It’s only gotten worse. My step-daughter’s divorce meant complicated holiday custody rituals, the kids were enmeshed in the sports industrial complex, and so she took over both Thanksgiving and Christmas. But unlike me, she did not enjoy the decorating or the feast preparation—I swear I never said a word!—and about six or eight years ago she decreed that both holiday meals would henceforth take place in restaurants. It’s delicious, but it’s not the same and always leaves me a little depressed, as does her artificial tree. Since no one comes to our house any more for either holiday, we don’t decorate now unless it’s my year to host the neighborhood shindig.
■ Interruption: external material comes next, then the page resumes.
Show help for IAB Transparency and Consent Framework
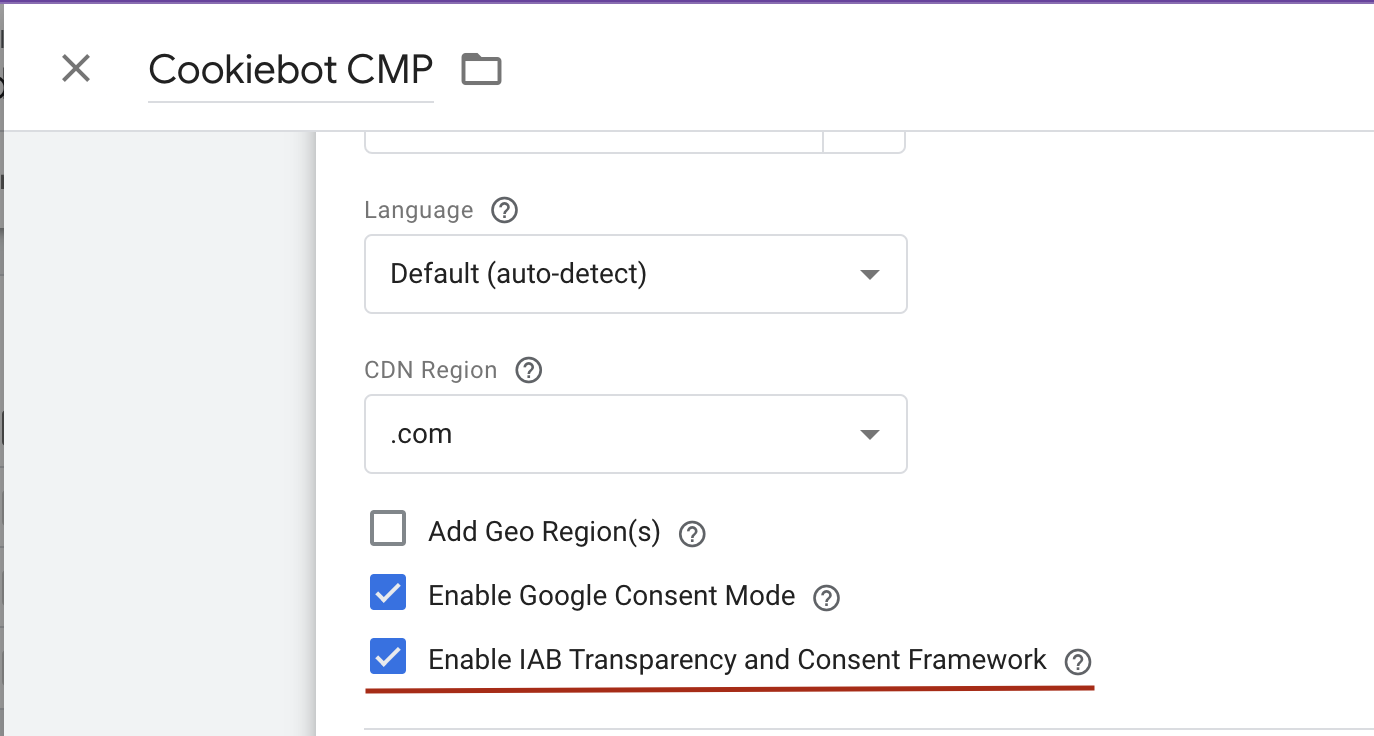1374x736 pixels. point(1077,662)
To top it all off, a while back my mother died in late November. And so now, about every six years or so, Thanksgiving falls on the anniversary of my mother’s death coupled with the annual memories associated with my father’s Christmas death. I’m not as Bah Humbug! as my siblings [yet]—one refuses to celebrate much at all, except as required by his wife and kids—but I don’t really care for the season any more. It just seems increasingly frantic and materialistic. I don’t like getting shopping lists from my step-daughter’s family, because I feel like it reduces us to ATM machines. Nor do I like spending the holidays in hotels and always assuming the travel burden.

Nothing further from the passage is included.